Charivari

50 ans et la fin du désir

Moins d’hommes, plus de copines. Notre chroniqueuse relate une conversation entre femmes quinquas qui préfèrent désormais l’amitié à la bagatelle et se demandent pourquoi

– Hé, les filles, il m’arrive un truc. Je ne vois plus les hommes dans la rue. Enfin, si, je les vois, mais je n’ai plus envie de leur sauter dessus, ni de les croquer tout crus, annonce A. qui n’en revient pas.

– C’est chimique, assène B. Comme tu n’es plus fertile, tu ne titilles plus la part reproductrice des hommes. Du coup, ils ne te convoitent plus et, en retour, tu n’es plus excitée par eux non plus. Le sexe, ce n’est qu’une histoire de prolongation de l’espèce.

– Moi je dis que c’est l’épuisement, suggère C. On pensait que dans la cinquantaine, on serait libérées des enfants. De fait, ils sont tous en coloc ou dans leur appartement, ils ont tous plus ou moins choisi leur voie professionnelle et pourtant, on continue à les porter psychologiquement. On est en train de réaliser que la maternité, c’est pour la vie, et ça nous fiche un tel coup que les hommes passent au second plan.

– Ha, ha, ha! C’est beaucoup plus simple que ça, se marre D. Les histoires d’amour, c’est quand même globalement chiant, non? Se rendre désirable, alimenter la flamme, tout ça… Après trente ans de ce régime, on a juste envie de rigoler tranquille avec les copines en buvant des godets. Fini le challenge, vive la récré!

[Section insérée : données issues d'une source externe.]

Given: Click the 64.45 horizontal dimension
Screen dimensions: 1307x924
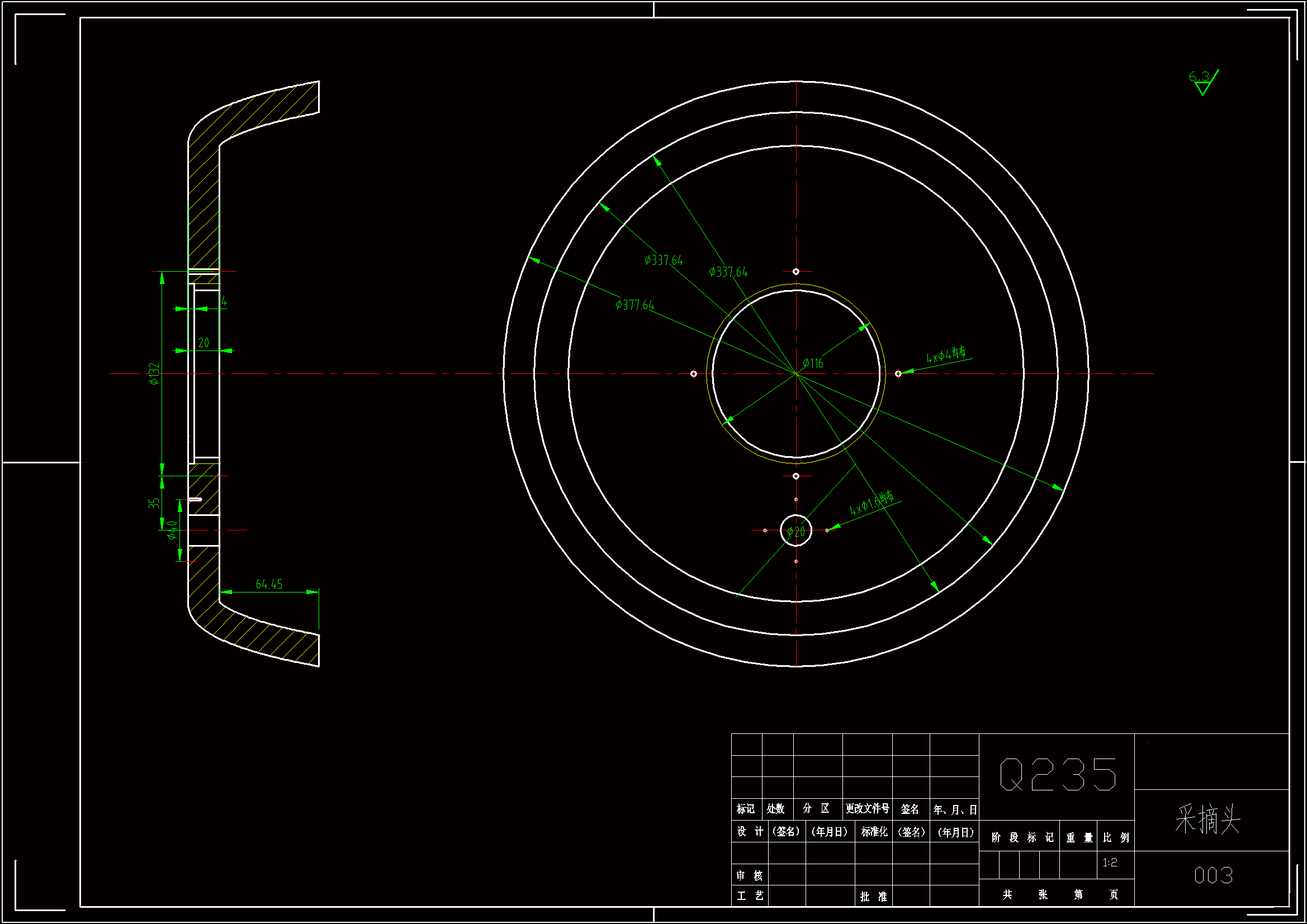Looking at the screenshot, I should (269, 584).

– Euh, moi j’adore faire l’amour avec mon régulier, nuance A. C’est même devenu de mieux en mieux au fil des années. Mais le truc étrange, c’est que je ne m’allume plus dans la rue. Je suis off. L’autre jour, un jeune gars m’a fait un hug prolongé sans que rien ne se passe à l’intérieur de moi. Pas le moindre frisson, ni la moindre joie. Comme si mon corps n’était plus sexuel H24.

– Ha, ha, ha! se remarre D. Paraît qu’au moment de la ménopause, le volcan fait une pause pour mieux se réveiller quand les hormones ont fini leur grand chambardement. Rendez-vous dans cinq ans…

– Ou alors, objecte B., une page s’est vraiment tournée. Jusqu’à 50 ans, on vit orientées vers l’extérieur dans une idée de conquête, d’éros flamboyant, on est de vraies warriors. Et, dès 50 ans, on commence à prendre soin de notre intériorité, de notre âme. On est toujours à fond, mais moins au front.

– C’est pour ça qu’on a toujours du blanc au frais, rigole D.

– Et qu’on fait de la méditation, soupire C.

– Ok, je suis quand même nostalgique de mon «moi» frétillant, rêvasse A…

– La fin du désir, c’est le début de la sagesse, exulte D. D’ailleurs, j’ai ouvert une nouvelle bouteille. Santé!